Evet, söylerler. Tanrı dünyayı yaratmadan önce melekleri yaratmıştır. Tanrı melekleri yarattıktan sonra yaratma işini yaparken onların yaptıklarına bakın. Tanrı Eyüp’le konuşuyor ve şöyle diyor: “Ben dünyanın temelini atarken sen neredeydin? Anlıyorsan söyle. Neyin üstüne yapıldı temelleri? Kim koydu köşe taşını, sabah yıldızları birlikte şarkı söylerken, ilahi varlıklar sevinçle çığrışırken? (Eyüp 38: 4,6-7, Eski Antlaşma)
İncil’de sonsuzluk ve cennetin betimlendiği ayetlere baktığımızda şunu görüyoruz:
“Sonra tahtın, yaratıkların ve ihtiyarların çevresinde çok sayıda melek gördüm, seslerini işittim. Sayıları binlerce binler, onbinlerce onbinlerdi. Yüksek sesle şöyle diyorlardı:
“Boğazlanmış Kuzu
Gücü, zenginliği, bilgeliği, kudreti,
Saygıyı, yüceliği, övgüyü
Almaya layıktır.’
Ardından gökte, yeryüzünde, yer altında ve denizlerdeki bütün yaratıkların, bunlardaki bütün varlıkların şöyle dediğini işittim: ‘Övgü, saygı, yücelik ve güç sonsuzlara dek
Tahtta oturanın ve Kuzu'nun olsun!’” (Vahiy 5:11-13)
Bu ayetler ilk bakışta meleklerin ezgi söylediğini düşünmemiz için yeterli neden veriyor. Ne var ki, ‘ezgi söylemek’ olarak çevrilebilecek sözcük aynı zamanda ‘demek, söylemek’ olarak da çevrilebilir. Ne var ki, meleklerin Tanrı’ya tapınmaları ve Tanrı’yı övmeleri, sadece söz söylemedikleri, ezgiyle söyledikleri düşüncesini güçlendiriyor.

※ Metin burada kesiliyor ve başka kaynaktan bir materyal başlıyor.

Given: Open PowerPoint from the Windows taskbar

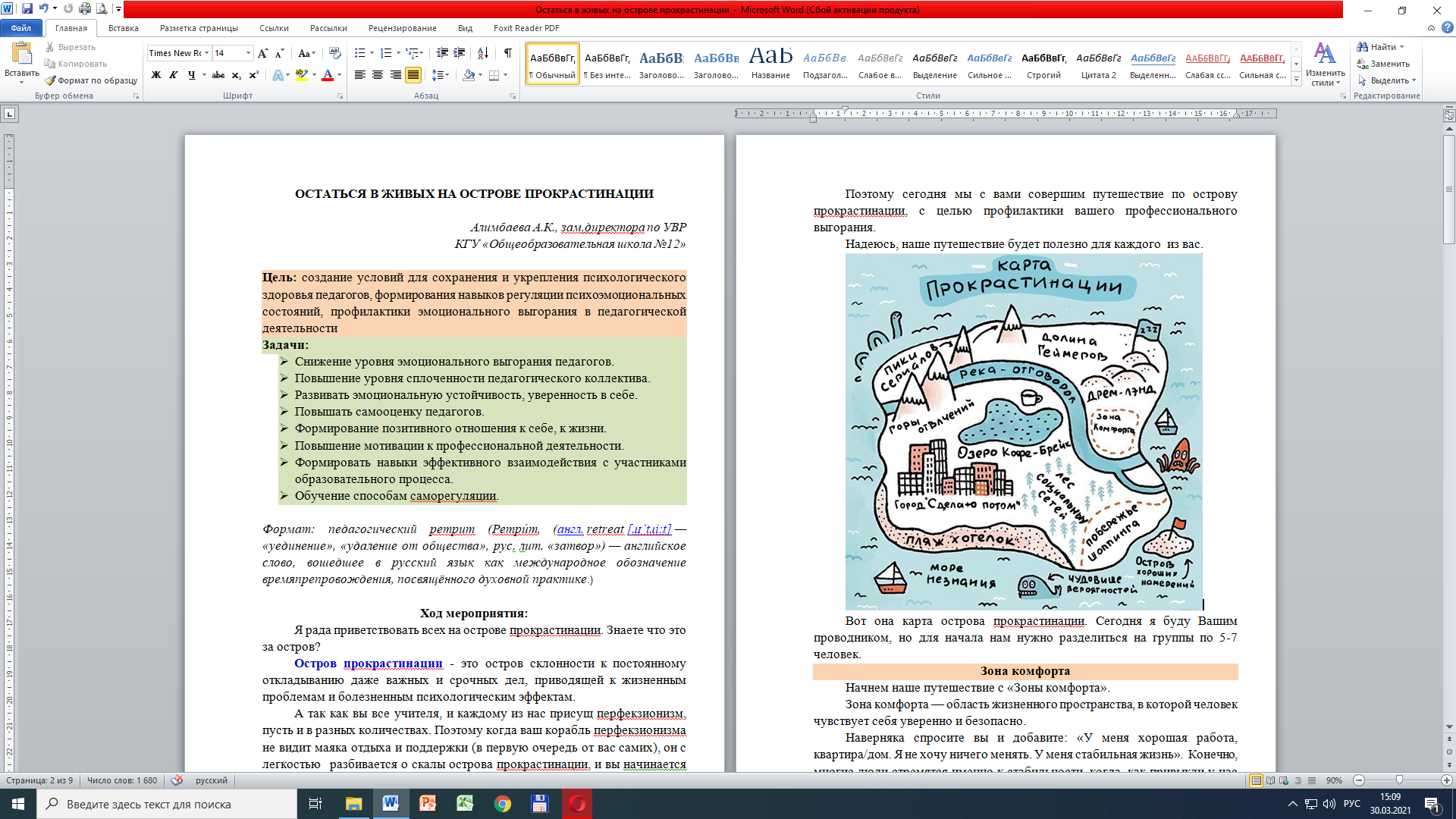Looking at the screenshot, I should click(428, 804).
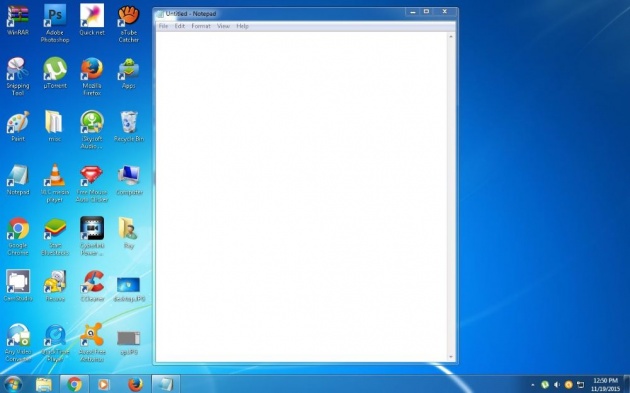Select the Adobe Photoshop desktop shortcut
The height and width of the screenshot is (393, 630).
(55, 23)
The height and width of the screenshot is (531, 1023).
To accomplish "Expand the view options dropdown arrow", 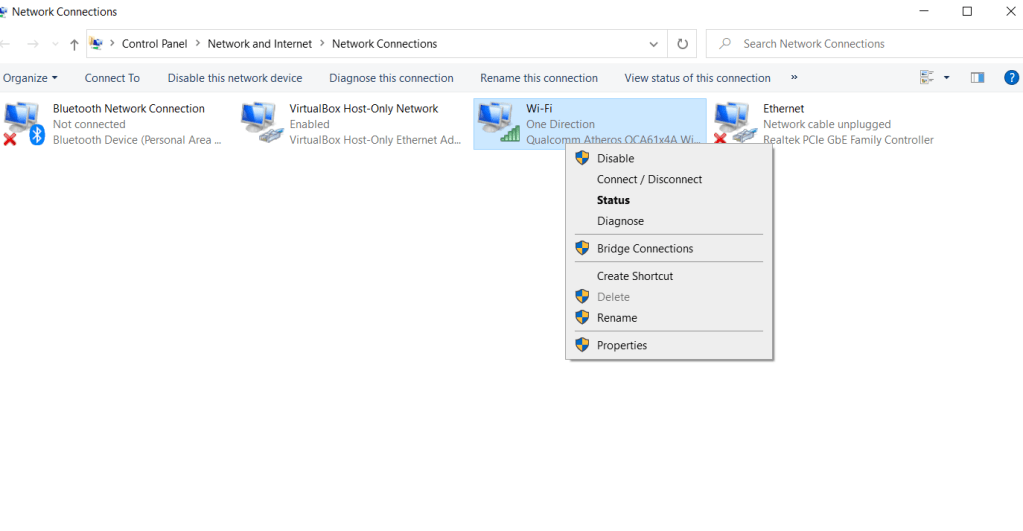I will (x=946, y=78).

Özellikle söz konusu tapınma olduğunda Tanrı insanı müzik ve ezgiye doğal bir yakınlıkla yaratmıştır. Gerçek Hıristiyanlar’ı birarada görürseniz sevinçli bir grup insan olduklarını fark edersiniz. Tanrı bu gibi topluluklarla ilgili şöyle bir buyruk vermiştir:
“Birbirinize mezmurlar, ilahiler, ruhsal ezgiler söyleyin; yürekten Rab'be ezgiler, mezmurlar okuyun.” (Efesliler 5:19, İncil)

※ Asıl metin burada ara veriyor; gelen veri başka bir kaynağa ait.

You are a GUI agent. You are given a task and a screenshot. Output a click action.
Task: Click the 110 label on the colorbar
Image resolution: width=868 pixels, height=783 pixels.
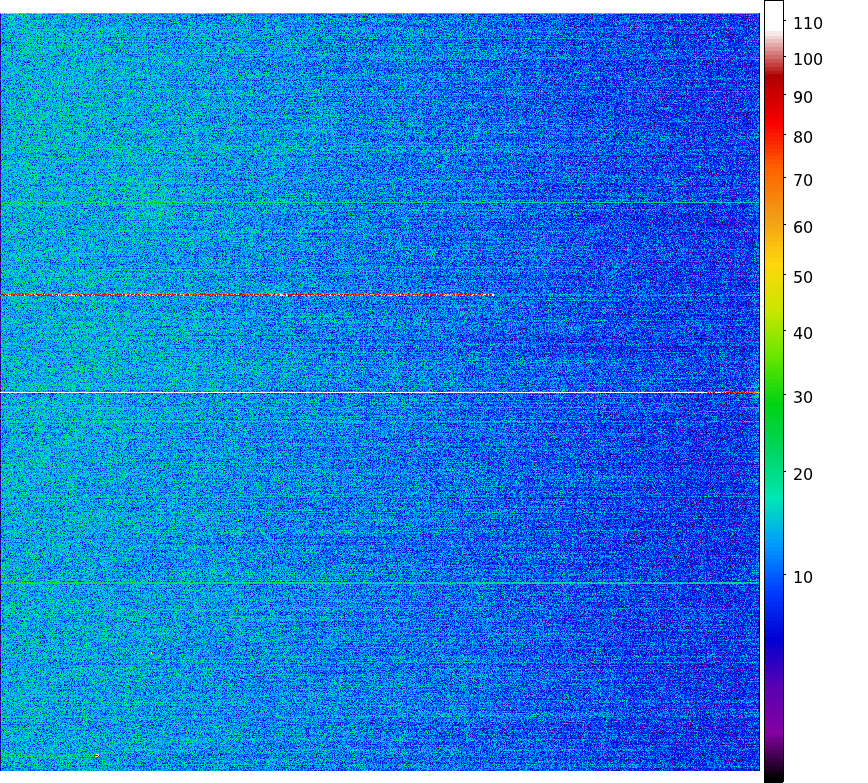pos(807,23)
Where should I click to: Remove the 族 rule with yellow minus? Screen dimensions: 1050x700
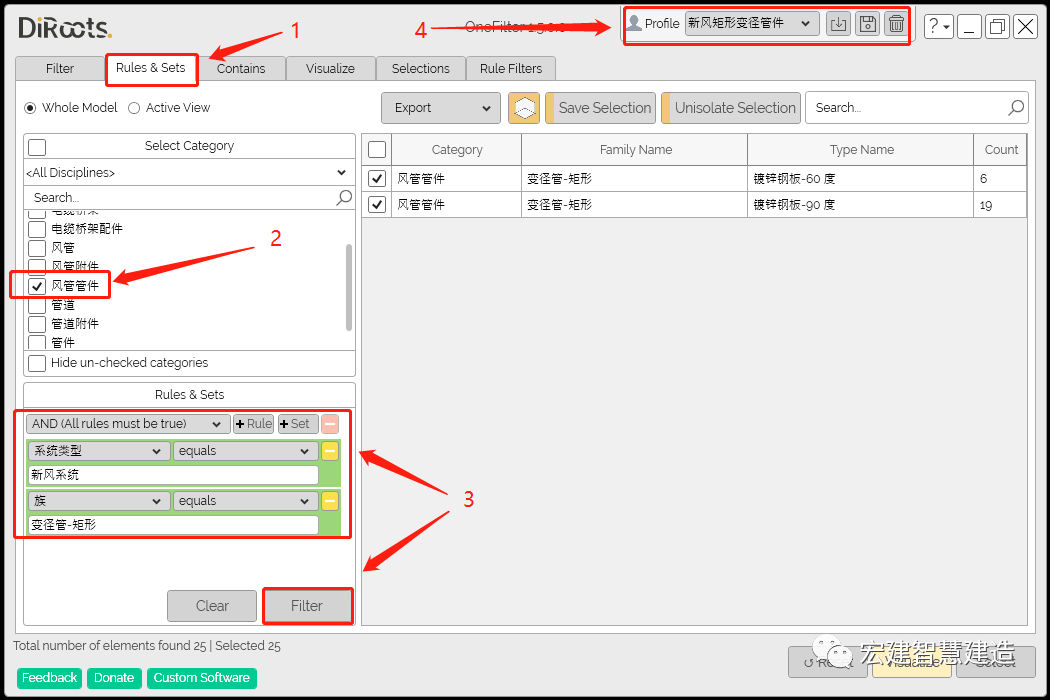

Gerçek Hıristiyanlığın sahtelerine rastlamak mümkündür. Gerçeği sahtesinden ayırt etmek için, gerçeğini anlamaya çalıştığınız şey ister para, ister Rolex saat olsun, sahtesini anlayabilmek için önce gerçeğinin nasıl olduğunu anlamanız gerekir. Kiliseye baktığınızda, tek gördüğünüz şey ikonalar, yakılan mumlar, özel giysiler ve ciddiyet ise içerdekilerin meleklerin Tanrı’da gördüğü şeyleri görmediklerini varsayabilirsiniz. Dinlerinin sadece bir biçimi var ama en önemli içerikten mahrum: Yaşayan Tanrı!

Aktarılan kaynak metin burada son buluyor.